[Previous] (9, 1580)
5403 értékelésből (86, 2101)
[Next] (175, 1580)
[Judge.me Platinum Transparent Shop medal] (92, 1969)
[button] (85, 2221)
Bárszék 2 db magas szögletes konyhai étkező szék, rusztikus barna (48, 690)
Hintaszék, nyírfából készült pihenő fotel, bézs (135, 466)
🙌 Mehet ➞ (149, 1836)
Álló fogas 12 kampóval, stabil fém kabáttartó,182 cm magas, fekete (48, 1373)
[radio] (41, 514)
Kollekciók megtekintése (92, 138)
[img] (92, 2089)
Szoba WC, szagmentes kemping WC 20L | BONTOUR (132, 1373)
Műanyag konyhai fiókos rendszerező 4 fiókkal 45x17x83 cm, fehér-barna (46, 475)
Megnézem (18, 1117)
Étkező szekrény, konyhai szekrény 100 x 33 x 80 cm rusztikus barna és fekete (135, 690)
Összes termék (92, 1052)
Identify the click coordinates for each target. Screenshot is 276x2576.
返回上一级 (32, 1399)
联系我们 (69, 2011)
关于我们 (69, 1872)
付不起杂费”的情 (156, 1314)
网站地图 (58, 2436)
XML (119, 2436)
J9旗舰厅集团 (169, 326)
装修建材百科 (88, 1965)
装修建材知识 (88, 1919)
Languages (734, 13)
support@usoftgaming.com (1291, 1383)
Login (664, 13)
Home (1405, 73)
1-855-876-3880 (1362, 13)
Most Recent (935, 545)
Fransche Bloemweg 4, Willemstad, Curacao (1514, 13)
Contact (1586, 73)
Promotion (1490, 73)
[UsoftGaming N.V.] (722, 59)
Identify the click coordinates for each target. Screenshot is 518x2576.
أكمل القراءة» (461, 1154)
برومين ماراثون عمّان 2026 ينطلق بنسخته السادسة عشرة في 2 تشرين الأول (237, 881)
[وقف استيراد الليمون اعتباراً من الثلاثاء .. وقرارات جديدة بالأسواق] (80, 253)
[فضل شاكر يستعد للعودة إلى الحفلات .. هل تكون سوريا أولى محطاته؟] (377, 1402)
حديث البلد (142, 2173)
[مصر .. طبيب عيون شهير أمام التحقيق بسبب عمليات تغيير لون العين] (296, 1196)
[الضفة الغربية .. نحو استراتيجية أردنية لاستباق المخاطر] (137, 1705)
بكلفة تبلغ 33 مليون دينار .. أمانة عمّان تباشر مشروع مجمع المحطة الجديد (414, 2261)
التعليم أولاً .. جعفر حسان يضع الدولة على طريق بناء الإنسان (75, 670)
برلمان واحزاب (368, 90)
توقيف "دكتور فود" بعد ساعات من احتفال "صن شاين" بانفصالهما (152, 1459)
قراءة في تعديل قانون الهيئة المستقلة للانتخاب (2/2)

++++++++++

◆ Task to complete: Pull every line containing "Identify" from the entries above and copy it.

◆ Exercise output:
Identify the click coordinates for each target. Screenshot is 276x2576.
Identify the click coordinates for each target. Screenshot is 518x2576.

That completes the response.